E di cambiamenti climatici ha parlato Giorgio Vignola, professore in Zootecnia speciale presso il dipartimento di Medicina veterinaria dell'Università degli studi di Teramo, che ha fatto il punto sull’attuale contesto, stimolando una riflessione sulle possibili scelte individuali per il futuro.
“Nello specifico – spiega il professor Vignola - è stata dimostrata l'importanza delle scelte alimentari nei comportamenti individuali per ridurre l'impronta ecologica e le emissioni di CO₂ equivalente. I prodotti di origine animale rispetto a quelli vegetali – continua il docente - determinano un maggiore impatto ambientale, ma la valutazione deve tenere conto anche delle specie e dei sistemi di allevamento. Le ricerche recenti mostrano che carni e i derivati dei ruminanti (bovini e ovicaprini) causano un impatto maggiore, principalmente a causa delle emissioni di metano, rispetto ai prodotti provenienti dai monogastrici (suini e pollame). Tuttavia, l'efficienza degli allevamenti e le tecnologie più avanzate, come quelle dell'agricoltura 4.0, possono ridurre significativamente le emissioni, permettendo un consumo più sostenibile di questi prodotti. In questo contesto – conclude Vignola - la dieta mediterranea emerge come modello alimentare che può contribuire in modo significativo alla mitigazione delle emissioni di gas serra, poiché bilancia l'uso di prodotti animali e vegetali, promuovendo un approccio consapevole e sostenibile alla nutrizione”.

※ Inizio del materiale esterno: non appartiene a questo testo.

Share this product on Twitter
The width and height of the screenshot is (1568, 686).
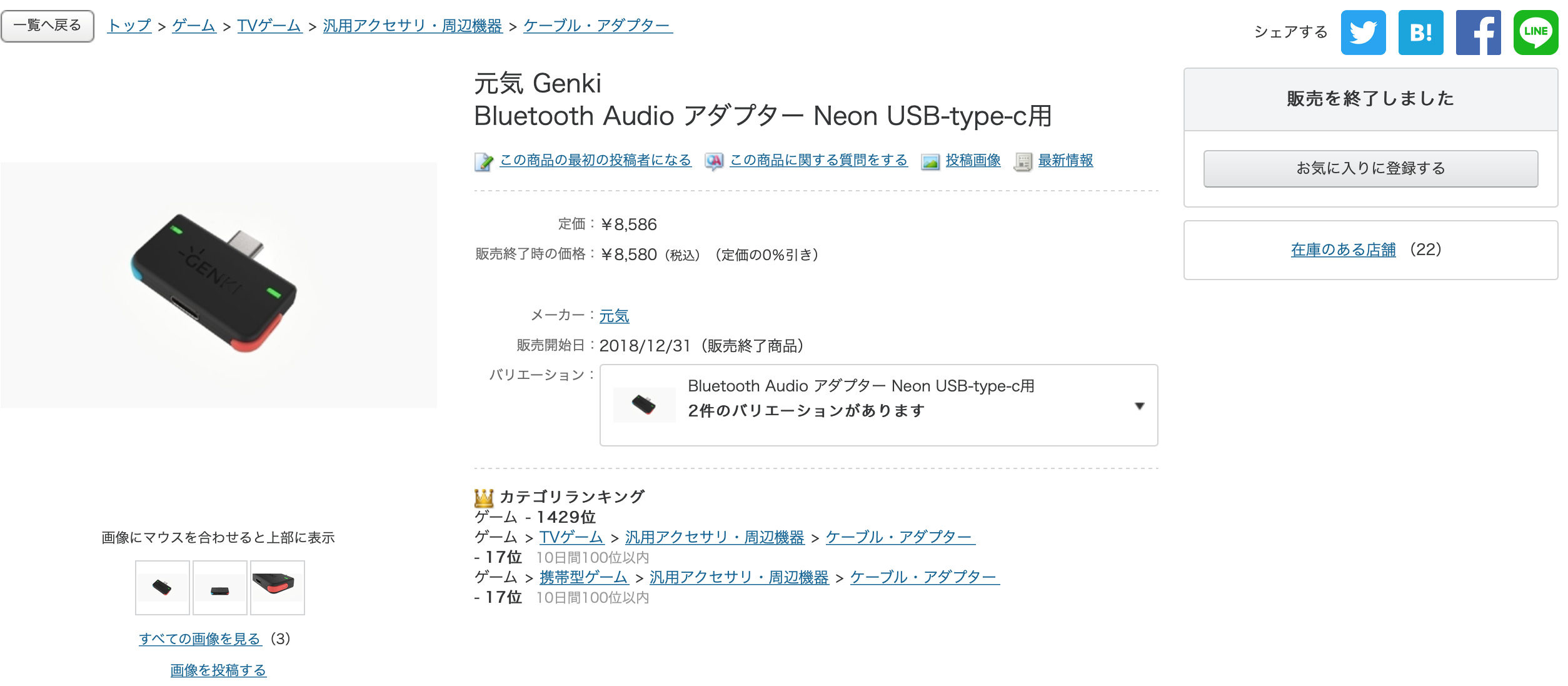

Di nutrizione e dieta mediterranea, infine, ha parlato anche Mauro Serafini, professore ordinario di Scienze Tecniche e Dietetiche applicate presso l’Università degli studi di Teramo, che ha tracciato un filo rosso tra cambiamenti climatici, alimentazione, dieta mediterranea e longevità degli abruzzesi, evidenziando come questi elementi siano strettamente interconnessi. Il docente ha evidenziato, infatti, in uno studio pubblicato di recente, come “le abitudini alimentari di chi raggiunge i 90-100 anni siano in armonia con i ritmi naturali del corpo, con una colazione abbondante, un pranzo principale e una cena precoce. Questo schema alimentare con una finestra di 17 ore tra cena e pranzo – conclude il professor Serafini - ottimizza il metabolismo e riduce lo stress”.